The Iraq They Won't Talk About

Team Infidel

Forum Spin Doctor
New York Post
April 23, 2008 By Amir Taheri
BOTH opponents and supporters of the war in Iraq seem reluctant to raise the issue of what's going on there now as an issue in the presidential race.
Opponents, of course, can't deny that things are better than a year ago - and may fear that this could persuade voters that President Bush was right after all.
After all, Senate Majority Leader Harry Reid decided that the war was "lost" a year ago. And critics have sounded the tocsins about the supposedly coming Iraqi civil war for five years. (Some even suggested at times that Iraq was already in civil war.) They've also predicted "the end of Iraq," including its de facto partition into sectarian cantons. Yet Iraq has defied all those predictions.
Perhaps worse for the antiwar crowd, close examination of Iraq's situation today might lend credence to Bush's analysis that the Islamic Republic in Iran has emerged as the chief troublemaker there. That could lead only to one conclusion: the need to act against Tehran.
War supporters share that concern, though for different reasons: They can't seem to build a consensus on dealing with the Iranian threat. Since they also can't be sure the recent easing of the situation in Iraq will last until Election Day, it may seem wisest not to push the issue.
But how to avoid a serious discussion about Iraq now? War opponents have an easy answer: Focus on the ugly parts of the past five years.
They claim that the war was illegal, presumably because France's Jacques Chirac didn't specifically approve it and the UN's Kofi Annan moaned about it two years after the fact.
And they cite pseudo-studies that claim hundreds of thousands of Iraqi deaths as a result of Saddam Hussein's demise - conveniently ignoring the fact that these studies (including a scandalous one published by the Lancet) have been exposed as bogus.
They also bring up the scandals of Abu Ghraib, allegations against profiteering by big US companies, and, last but not least, the fact that no weapons of mass destruction were found in Iraq.
If war opponents always shift the focus back to the past, war supporters look to a putative future - countering their foes' jeremiads with some of their own.
Their catalogue of coming catastrophes runs something like this: If America abandons Iraq now, genocide would follow; al Qaeda would revive; Iran would benefit enormously; the Middle East would become destabilised; America's word would be devalued, and so on.
All of that, of course, might happen - we simply don't know.
For my part, I don't think that a US departure would lead to genocide. The Iraqis are not Huttus and Tutsis; the sectarian war we witnessed a couple of years ago was a war of the sectarians - not a conflict that set neighbor against neighbor as in Rwanda or former Yugoslavia.
Nor do I think that al Qaeda would be revived. Al Qaeda in Iraq has had its back broken. Having lost the popular base it once had in parts of Sunni Iraq, it has little prospect of winning power anywhere in the country.
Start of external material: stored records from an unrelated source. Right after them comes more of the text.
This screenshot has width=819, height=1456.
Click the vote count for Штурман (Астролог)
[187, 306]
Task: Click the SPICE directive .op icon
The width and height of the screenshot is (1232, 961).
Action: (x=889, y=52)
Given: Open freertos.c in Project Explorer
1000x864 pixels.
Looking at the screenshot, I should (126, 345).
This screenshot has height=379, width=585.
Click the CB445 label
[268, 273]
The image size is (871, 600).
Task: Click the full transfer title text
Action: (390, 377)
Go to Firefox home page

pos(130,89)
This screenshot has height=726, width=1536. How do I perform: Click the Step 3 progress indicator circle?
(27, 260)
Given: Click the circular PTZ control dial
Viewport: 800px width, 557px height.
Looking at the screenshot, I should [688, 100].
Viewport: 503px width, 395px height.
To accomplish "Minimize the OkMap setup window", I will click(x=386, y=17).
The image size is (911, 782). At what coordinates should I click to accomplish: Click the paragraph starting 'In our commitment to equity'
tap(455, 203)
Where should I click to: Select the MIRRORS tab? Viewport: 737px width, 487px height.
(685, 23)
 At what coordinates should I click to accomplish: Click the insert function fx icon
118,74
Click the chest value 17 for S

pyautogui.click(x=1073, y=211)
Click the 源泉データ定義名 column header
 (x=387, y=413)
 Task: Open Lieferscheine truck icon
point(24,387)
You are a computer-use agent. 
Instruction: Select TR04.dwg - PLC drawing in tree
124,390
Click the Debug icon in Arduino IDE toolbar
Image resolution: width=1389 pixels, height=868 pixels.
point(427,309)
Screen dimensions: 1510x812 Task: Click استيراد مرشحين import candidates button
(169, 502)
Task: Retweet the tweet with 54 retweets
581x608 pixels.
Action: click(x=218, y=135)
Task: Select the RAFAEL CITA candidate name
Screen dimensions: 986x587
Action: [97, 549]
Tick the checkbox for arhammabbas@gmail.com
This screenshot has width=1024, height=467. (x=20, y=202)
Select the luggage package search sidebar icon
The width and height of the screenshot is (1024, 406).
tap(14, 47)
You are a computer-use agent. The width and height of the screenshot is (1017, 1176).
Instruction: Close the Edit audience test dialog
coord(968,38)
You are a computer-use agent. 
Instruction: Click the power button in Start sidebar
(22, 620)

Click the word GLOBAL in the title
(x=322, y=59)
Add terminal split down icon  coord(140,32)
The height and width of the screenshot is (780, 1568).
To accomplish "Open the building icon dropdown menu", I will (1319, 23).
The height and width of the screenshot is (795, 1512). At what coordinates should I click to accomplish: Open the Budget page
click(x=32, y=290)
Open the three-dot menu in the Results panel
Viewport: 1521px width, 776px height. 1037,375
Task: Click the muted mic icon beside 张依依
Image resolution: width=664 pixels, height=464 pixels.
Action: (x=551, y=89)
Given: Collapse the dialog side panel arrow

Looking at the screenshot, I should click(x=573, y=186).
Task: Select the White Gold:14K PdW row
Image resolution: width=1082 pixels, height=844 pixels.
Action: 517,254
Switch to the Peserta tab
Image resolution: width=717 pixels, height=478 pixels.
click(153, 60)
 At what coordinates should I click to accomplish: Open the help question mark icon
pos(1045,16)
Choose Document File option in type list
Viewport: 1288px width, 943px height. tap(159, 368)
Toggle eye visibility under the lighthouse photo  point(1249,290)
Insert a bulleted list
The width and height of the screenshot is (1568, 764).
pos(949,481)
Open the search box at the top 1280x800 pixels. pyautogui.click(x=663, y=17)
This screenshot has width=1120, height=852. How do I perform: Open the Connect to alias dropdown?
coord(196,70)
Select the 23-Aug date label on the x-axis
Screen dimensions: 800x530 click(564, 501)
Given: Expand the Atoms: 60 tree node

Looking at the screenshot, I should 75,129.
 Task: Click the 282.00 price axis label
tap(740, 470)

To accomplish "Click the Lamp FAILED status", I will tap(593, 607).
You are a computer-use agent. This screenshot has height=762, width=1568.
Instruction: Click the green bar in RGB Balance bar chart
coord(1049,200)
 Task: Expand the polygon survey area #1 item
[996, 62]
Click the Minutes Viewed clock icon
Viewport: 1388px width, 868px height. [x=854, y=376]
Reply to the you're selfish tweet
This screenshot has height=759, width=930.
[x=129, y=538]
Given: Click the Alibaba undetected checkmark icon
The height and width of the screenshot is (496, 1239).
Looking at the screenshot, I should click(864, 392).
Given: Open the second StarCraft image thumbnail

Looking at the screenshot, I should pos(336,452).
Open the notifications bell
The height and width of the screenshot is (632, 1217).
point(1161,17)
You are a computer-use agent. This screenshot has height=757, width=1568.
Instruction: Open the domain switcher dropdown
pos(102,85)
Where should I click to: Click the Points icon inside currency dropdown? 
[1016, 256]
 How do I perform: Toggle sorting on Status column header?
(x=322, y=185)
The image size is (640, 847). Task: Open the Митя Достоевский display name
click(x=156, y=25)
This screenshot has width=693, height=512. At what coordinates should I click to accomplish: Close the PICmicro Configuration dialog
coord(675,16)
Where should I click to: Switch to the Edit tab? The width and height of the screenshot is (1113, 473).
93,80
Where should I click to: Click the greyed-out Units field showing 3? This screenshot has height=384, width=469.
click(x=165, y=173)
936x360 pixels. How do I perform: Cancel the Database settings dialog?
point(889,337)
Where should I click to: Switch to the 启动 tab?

I don't think that Iran would benefit either. On the contrary, it might find itself bearing some of the burden that America now bears in Iraq. And that does not look like beneficial for a fundamentally weak and fragile state like the Islamic Republic, which increasingly faces challenges at home.
Would the Middle East be further destabilized? Again, we don't know. The US presence has helped keep some tensions under control; its departure could release them, leading to regional wars. But even a major war, like the Iran-Iraq one in the 1980s, wouldn't necessarily affect the broader balance of power.
Even the argument that US withdrawal could devalue "America's word" isn't that strong. Most people, in the Middle East as elsewhere, know that elections change US administrations and that the priority of each party is to win power, not to comfort allies.
Three decades ago, America abandoned its allies in South Vietnam to massacre, concentration camps and boat-people ordeals. It shut its doors to the shah of Iran, a lifelong ally - and, after admitting him for medical treatment, quickly expelled him in the most humiliating manner. Yet, elsewhere, America's word was not devalued.
Why? America is estimated with regard to its economic, military and cultural power - all likely to remain unsurpassed in for the foreseeable future.
Perhaps more important, when all is said and done, is that the America has often behaved better than other major powers in history. All big powers betray; the United States has betrayed less than most, and les brazenly.
THE only useful debate about Iraq would focus on what is happening now - not what happened five years ago or what might happen five years from now.
It is what is happening now that makes new Iraq worth fighting for - not only for the Americans but also for all who dream of a free, pluralist, prosperous Middle East.
Iraq has bled, but remained unbowed. Iraq has resisted al Qaeda and the Iranian terror machine. Iraqis are learning to build a new society based on pluralism and are discovering the values that, in time, helped develop the Western democracies.
Despite all its sufferings, or perhaps because of them, Iraq has not succumbed to the forces of darkness, partly thanks to continued US support. That good news merits being part of the presidential debate.